Many things in physics are quantized (eg: angular momentum of objects, mass of objects, momentum of a particle in a box) so why not time? Well, it maybe in some future theory, but right now what works to explain nature is the idea that the transformations we do to obects behave like Lie Group transformations (eg: rotations, boosts, spacetial translations, time translation, strains). These transformations are labeled by continuous parameters (eg: rotation angles, velocity, boost parameters, translation distance, waiting time, radians of strain). For a Lie Group the parameters are continuous numbers and the group generators (eg: $\vec {J}, \vec {K}, \vec {P}, E$) have quantized eigenvalues. This Lie Group concept divides the quantities in physics into continuous numbers and quantized generators. Time is continuous just like rotation angles are continous.

• The translation generators of the group of Euclidean motions don't have quantized eigenvalues! Neither have those of the Poincare group. – Arnold Neumaier May 2 at 11:13
• @Arnold Yes, I generalized too much. We presently use abelian translation generators in many places in physics. However, the Poincare group is not the end of the story. Since all masses are quantized, I have assumed this will be explained eventually by the non-commutation of translations just as the quantization of angular momentum is explained by the non-commutation of rotations. Even for abelian translations I would still argue that time is continuous because it is a Lie group parameter just like a rotation angle. – Gary Godfrey May 2 at 16:03
• The unitary representations of SL(2) (and hence all groups containing an isomorphic copy of it, in particular all noncompact semisimple Lie groups) also have generators with continuous spectrum. Thus this property has nothing to do with being abelian. Of course this doesn't change the fact that , to have a tractable theory, time must be treated as continuous on a fundamental level. – Arnold Neumaier May 2 at 16:09
• @Arnold More interesting for physics are the finite dimensional irreducible reps of SU(2). The eigenvalues of its generators explain the quantized angular momenta of particles. If the rotation generators all commuted, there would be no raising/lowering operators to zero the m=-j and m=+j kets for integer and half-integer j.
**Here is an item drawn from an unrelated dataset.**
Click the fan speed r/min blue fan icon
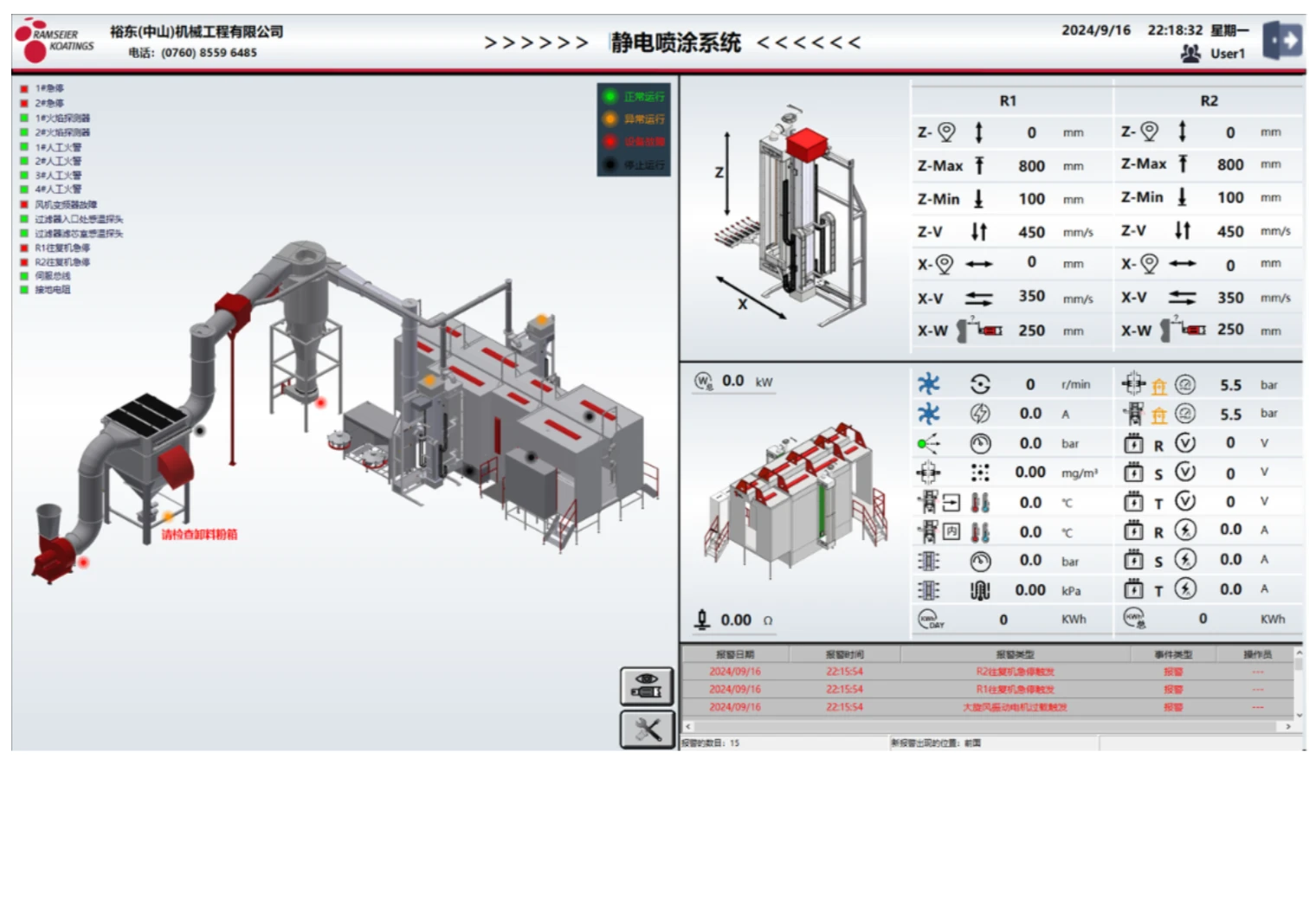Viewport: 1316px width, 900px height. 928,384
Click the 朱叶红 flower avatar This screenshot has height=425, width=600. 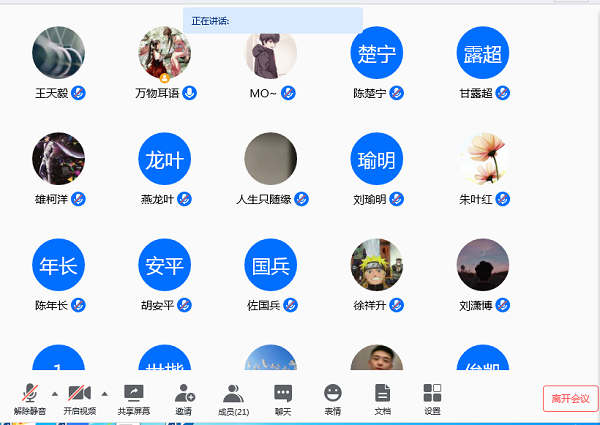click(483, 159)
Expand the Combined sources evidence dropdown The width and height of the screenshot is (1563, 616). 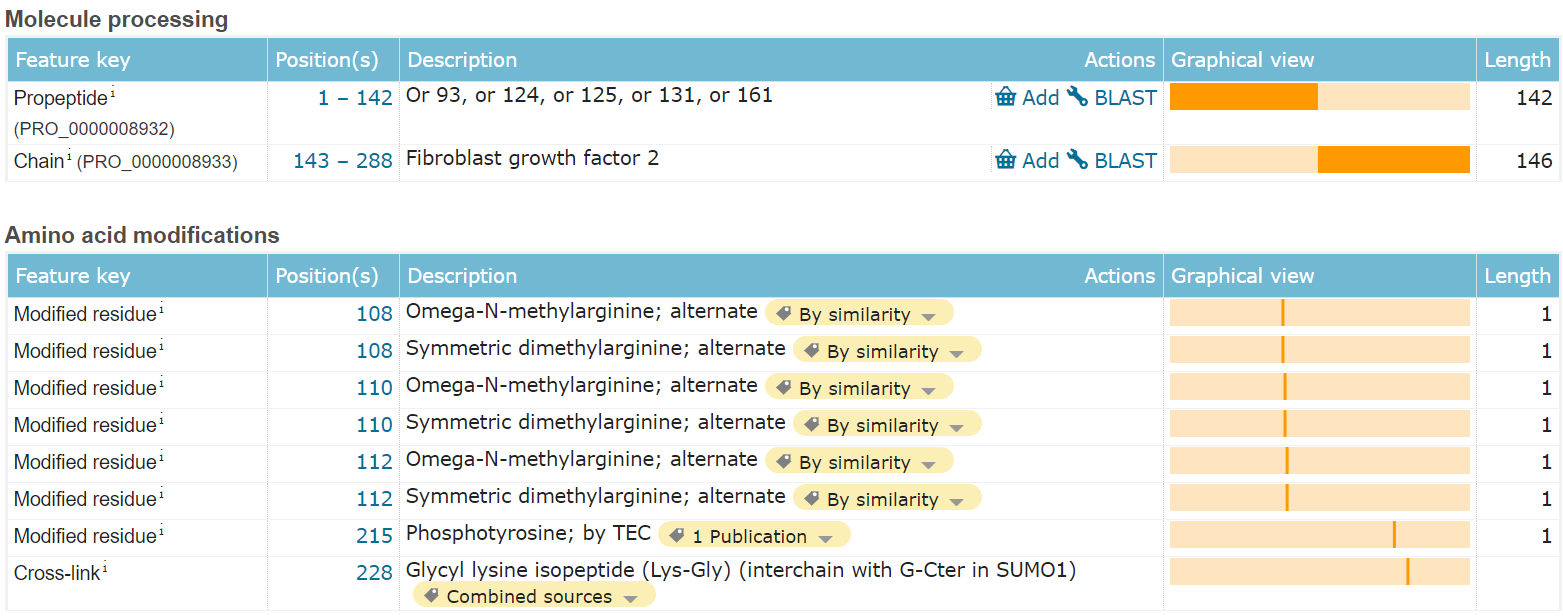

That is, non-abelian rotation generators are necessary to quantize angular momentum. Perhaps there will be a similar story that non-abelian translation generators are necessary to quantize mass. – Gary Godfrey May 2 at 21:15

By the very fact of calling it time (i.e. assuming division), infinity appears as discrete. Otherwise, it is continuous. Same for space, since it's the other side of the same coin.